架构:分类掩码编码器的框架如图4所示。首先,我们探索了两个Two - way Transformer块来提取所有嵌入的特征,包括图像嵌入和提示嵌入。采用了多种注意机制,如提示嵌入的自注意,图像嵌入与提示嵌入的交叉注意两个方向(图像到提示嵌入和提示到图像嵌入)。SAM掩码解码器的上尺度卷积块准备最终输出的二进制掩码。然而,基于二值掩码结果的SAM掩码解码器的原始设计无法在像素级上对语义分割任务进行分类。因此,实现了一个分类轻量级卷积模块来为所有类别生成分类掩码。

 

(左图为本文,右图为SAM原始decoder,左图红色为变化,加了个箭头和模块)

在SAM掩码解码器的输出upscale卷积块中,加入额外的轻量级上尺度卷积模块,并从头开始训练所有随机初始化参数,完成最终的多类掩码预测。upscale卷积模块由反卷积层、RELU激活层和卷积块组成,扩大语义特征,生成N类通道的最终掩码预测。

特征增强模块:此外,考虑到像素级分类的语义分割任务需要从特征图中获取丰富的语义信息,我们在提出的分类掩码解码器中设计了特征增强模块。图像嵌入和上尺度卷积块之间的跳变连接平行于双向Transformer块,将源图像嵌入和双向Transformer输入的上尺度卷积块的输出特征连接在一起,使原始缩放特征映射的维数增加一倍。将预预测掩码与MLP层的token进行点积后,生成预测的多类掩码,并为图像的每个像素分配特定的类别。(对比sam,感觉就是加了个很小的模块,然后多了几个箭头输入image embedding)
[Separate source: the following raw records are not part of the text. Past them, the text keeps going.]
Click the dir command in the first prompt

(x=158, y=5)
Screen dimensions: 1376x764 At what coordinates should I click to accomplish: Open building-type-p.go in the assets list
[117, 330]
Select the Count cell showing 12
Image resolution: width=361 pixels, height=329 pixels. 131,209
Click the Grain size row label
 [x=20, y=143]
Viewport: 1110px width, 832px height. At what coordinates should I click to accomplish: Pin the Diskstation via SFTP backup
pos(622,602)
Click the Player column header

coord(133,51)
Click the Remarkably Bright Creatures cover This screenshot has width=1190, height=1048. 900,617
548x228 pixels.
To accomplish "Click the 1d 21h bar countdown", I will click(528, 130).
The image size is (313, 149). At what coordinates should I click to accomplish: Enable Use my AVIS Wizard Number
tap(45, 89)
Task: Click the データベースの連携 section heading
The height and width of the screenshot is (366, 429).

class MaskDecoder(nn.Module):
    def __init__(
            self,
            *,
            transformer_dim: int,
            transformer: nn.Module,
            num_multimask_outputs: int = 4,
            activation: Type[nn.Module] = nn.GELU,
            iou_head_depth: int = 3,
            iou_head_hidden_dim: int = 256,
            num_classes: int = 1
    ) -> None:
        """
        Predicts masks given an image and prompt embeddings, using a
        transformer architecture.

        Arguments:
          transformer_dim (int): the channel dimension of the transformer
          transformer (nn.Module): the transformer used to predict masks
          num_multimask_outputs (int): the number of masks to predict
            when disambiguating masks
          activation (nn.Module): the type of activation to use when
            upscaling masks
          iou_head_depth (int): the depth of the MLP used to predict
            mask quality
          iou_head_hidden_dim (int): the hidden dimension of the MLP
            used to predict mask quality
        """
        super().__init__()
        self.transformer_dim = transformer_dim
        self.transformer = transformer

        self.num_classes = num_classes

        self.num_multimask_outputs = num_multimask_outputs

        self.iou_token = nn.Embedding(1, transformer_dim)  # (1,256)
        self.num_mask_tokens = num_multimask_outputs + 1
        self.mask_tokens = nn.Embedding(self.num_mask_tokens, transformer_dim)  # (4,256)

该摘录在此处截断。